18. The next question that has been raised by the respondent is that the respondent/company has been declared as a Sick Industry and the proceedings are pending before BIFR and therefore, the applicant cannot repossess the property and to bring the same for sale. This question has been answered by the Division Bench of this court in the case of Ananta Udyog (P.) Ltd. v. Cholamandalam Investment & Finance Co. Ltd. [1995] 83 Comp. Cas. 498. Section 22(1) of the Sick Industrial Companies (Special Provisions) Act, 1985, was considered and the pendency of the application by the sick industry before BIFR was also considered and it was ultimately held that the machineries covered by the hire purchase agreement do not belong to the industrial company and the property set out thereunder shall remain the absolute property of the company until the payments mentioned therein were made completely. As the applicant is the owner of the machinery and the respondent is only a hirer, the ownership of the goods always lie with the applicant and as the respondent is the hirer, it cannot be treated as the property of the respondent and therefore, the proceedings before BIFR would not come in the way of the applicant in repossessing the property and bring the same for sale. The stay contemplated under Section 22(1) of the Sick Industrial Companies (Special Provisions) Act, 1985 is only in respect of the properties owned by the sick industries and that alone has got to be stayed and not the proceedings against any of the properties of the industrial company, viz., the applicant herein and mere pendency of the proceedings before BIFR is not a valid ground to stay the proceedings to repossess the property of the company (owner) and bring the same for sale and therefore, the applicant is entitled to seize and repossess the properties.

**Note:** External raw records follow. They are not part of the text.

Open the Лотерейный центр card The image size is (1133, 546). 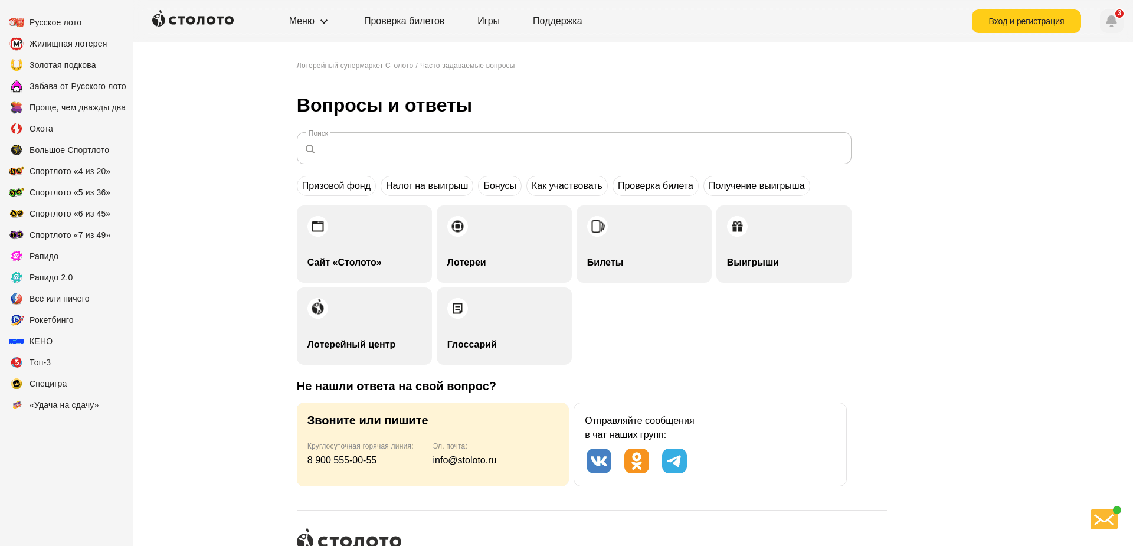pos(364,326)
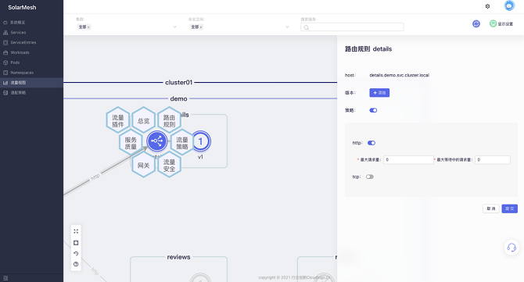Expand the cluster filter dropdown arrow
Viewport: 524px width, 282px height.
tap(174, 27)
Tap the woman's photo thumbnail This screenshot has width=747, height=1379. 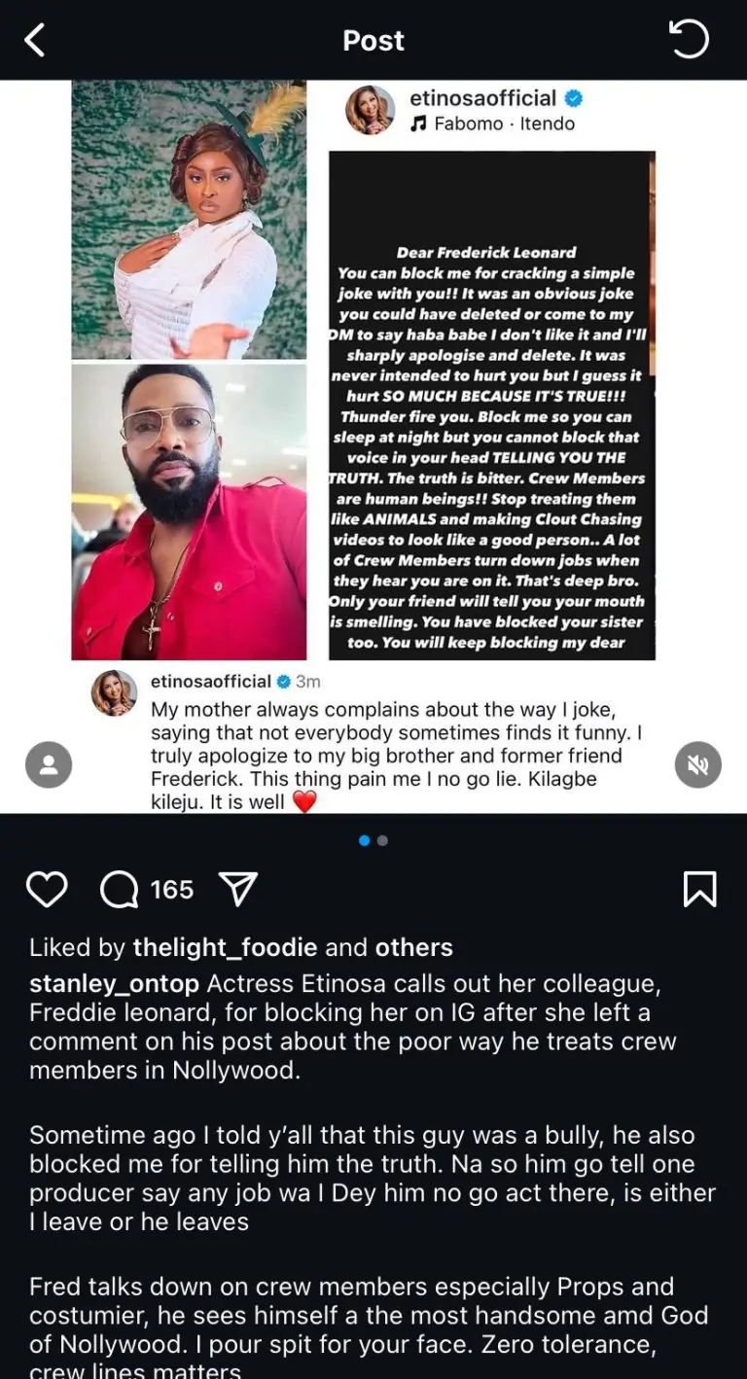tap(189, 220)
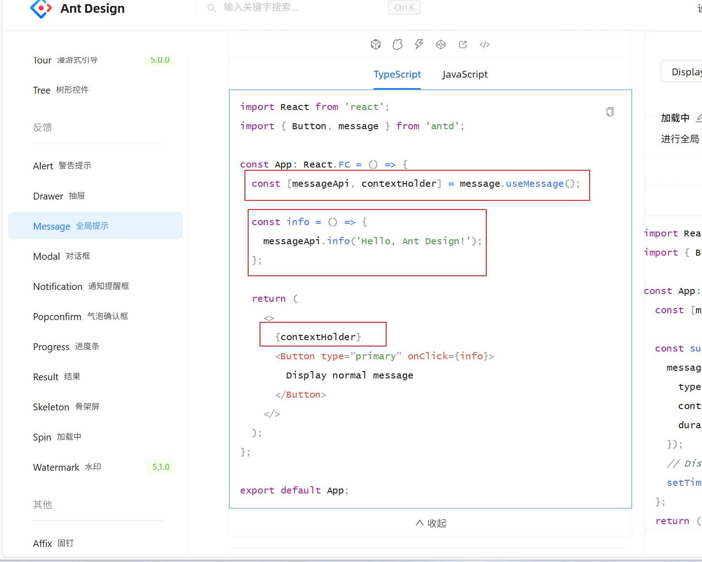Open demo in CodePen
Image resolution: width=702 pixels, height=562 pixels.
click(441, 44)
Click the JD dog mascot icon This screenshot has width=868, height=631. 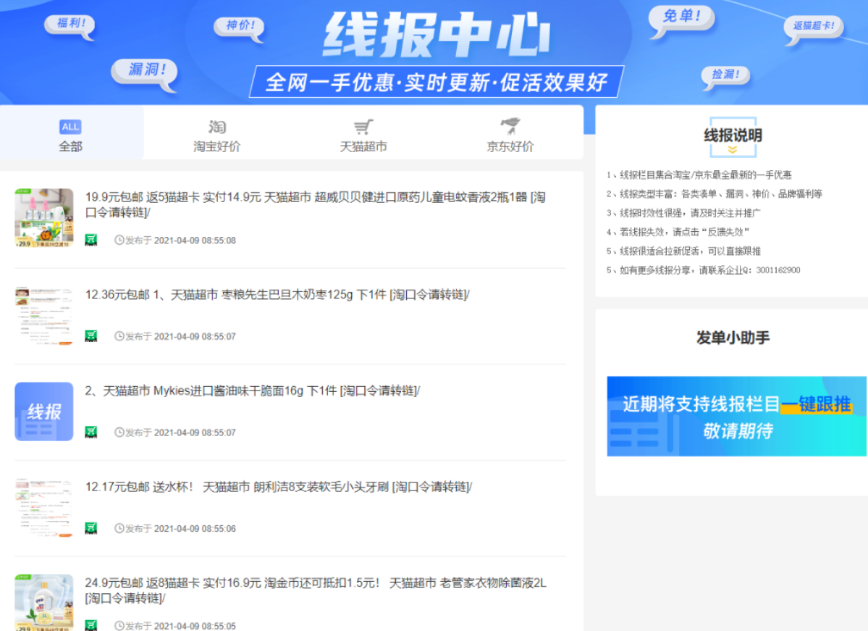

19. This court by order dated 22-1-2003 in OA. 316/2003 has appointed Mr. R. Santhanam, Advocate as Advocate Commissioner to take possession of the machinery and to file a report and as he could not complete the work in time, extension of time is sought for in A.No. 1286/2003 and the same is hereby allowed.

20. The Advocate Commissioner is directed to carry out the directions in the warrant already issued to him and file a report within four weeks from today. Call after four weeks.

21. OA.No. 69/2003 : There shall be an order of injunction, restraining the respondent, its men, agents, servants and any person claiming through it from alienating, encumbering or otherwise dealing with the machinery, morefully described in the Schedule-A to the Judge's Summons. Petition is ordered accordingly.